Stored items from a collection
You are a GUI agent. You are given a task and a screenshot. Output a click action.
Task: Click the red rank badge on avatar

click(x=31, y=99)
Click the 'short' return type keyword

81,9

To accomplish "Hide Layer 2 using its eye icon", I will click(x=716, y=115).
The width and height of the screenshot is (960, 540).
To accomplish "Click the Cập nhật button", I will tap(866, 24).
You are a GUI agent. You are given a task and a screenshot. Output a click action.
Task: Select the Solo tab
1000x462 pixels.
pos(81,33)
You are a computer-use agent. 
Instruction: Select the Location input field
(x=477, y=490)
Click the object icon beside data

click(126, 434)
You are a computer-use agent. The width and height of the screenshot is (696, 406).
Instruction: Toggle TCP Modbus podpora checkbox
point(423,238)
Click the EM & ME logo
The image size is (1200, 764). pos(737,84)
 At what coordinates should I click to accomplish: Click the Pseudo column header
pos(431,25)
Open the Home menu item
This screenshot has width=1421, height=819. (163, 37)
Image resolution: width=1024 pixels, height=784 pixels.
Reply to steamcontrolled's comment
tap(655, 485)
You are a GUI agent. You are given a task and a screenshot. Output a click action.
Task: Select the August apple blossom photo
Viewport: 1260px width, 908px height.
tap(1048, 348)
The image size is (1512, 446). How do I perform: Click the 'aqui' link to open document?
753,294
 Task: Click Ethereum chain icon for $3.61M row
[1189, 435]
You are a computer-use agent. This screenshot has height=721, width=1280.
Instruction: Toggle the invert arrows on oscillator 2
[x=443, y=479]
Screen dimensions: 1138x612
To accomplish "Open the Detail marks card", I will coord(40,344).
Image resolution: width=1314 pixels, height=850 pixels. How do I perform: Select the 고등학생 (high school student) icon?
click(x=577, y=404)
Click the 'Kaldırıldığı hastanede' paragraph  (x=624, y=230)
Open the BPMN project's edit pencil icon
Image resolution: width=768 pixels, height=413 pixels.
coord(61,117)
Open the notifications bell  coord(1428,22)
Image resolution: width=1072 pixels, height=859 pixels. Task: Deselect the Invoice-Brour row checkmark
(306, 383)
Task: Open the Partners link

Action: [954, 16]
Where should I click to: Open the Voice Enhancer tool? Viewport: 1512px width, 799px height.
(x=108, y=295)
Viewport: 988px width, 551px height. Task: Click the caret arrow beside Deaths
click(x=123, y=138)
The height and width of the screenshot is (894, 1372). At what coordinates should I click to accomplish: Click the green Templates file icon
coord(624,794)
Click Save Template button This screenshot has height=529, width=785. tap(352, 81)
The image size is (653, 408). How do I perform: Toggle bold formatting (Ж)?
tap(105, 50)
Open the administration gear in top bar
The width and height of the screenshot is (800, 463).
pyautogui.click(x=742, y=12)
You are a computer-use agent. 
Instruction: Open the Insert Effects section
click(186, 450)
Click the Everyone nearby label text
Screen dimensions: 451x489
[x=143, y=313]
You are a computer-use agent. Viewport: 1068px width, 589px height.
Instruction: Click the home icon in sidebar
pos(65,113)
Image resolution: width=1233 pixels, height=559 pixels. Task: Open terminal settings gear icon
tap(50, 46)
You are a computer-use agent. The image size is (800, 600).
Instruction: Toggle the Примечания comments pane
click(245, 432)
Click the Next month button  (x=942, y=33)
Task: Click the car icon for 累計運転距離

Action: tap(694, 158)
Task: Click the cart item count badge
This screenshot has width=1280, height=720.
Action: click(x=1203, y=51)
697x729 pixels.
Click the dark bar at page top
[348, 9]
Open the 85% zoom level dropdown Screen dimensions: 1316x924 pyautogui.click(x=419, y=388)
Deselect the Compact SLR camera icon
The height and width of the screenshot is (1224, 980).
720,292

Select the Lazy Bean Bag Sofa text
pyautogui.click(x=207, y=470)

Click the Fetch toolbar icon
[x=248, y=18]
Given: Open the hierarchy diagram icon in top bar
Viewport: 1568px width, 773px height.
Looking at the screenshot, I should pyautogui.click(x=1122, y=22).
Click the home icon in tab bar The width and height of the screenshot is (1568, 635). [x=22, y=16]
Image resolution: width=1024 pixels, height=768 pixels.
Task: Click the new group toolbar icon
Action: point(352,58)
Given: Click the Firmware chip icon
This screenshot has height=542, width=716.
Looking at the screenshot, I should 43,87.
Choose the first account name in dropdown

TASK: For the word "button", show every line of the entries that holds it.

RESPONSE TO THE TASK:
To accomplish "Click the Cập nhật button", I will tap(866, 24).
Click Save Template button This screenshot has height=529, width=785. tap(352, 81)
Click the Next month button  (x=942, y=33)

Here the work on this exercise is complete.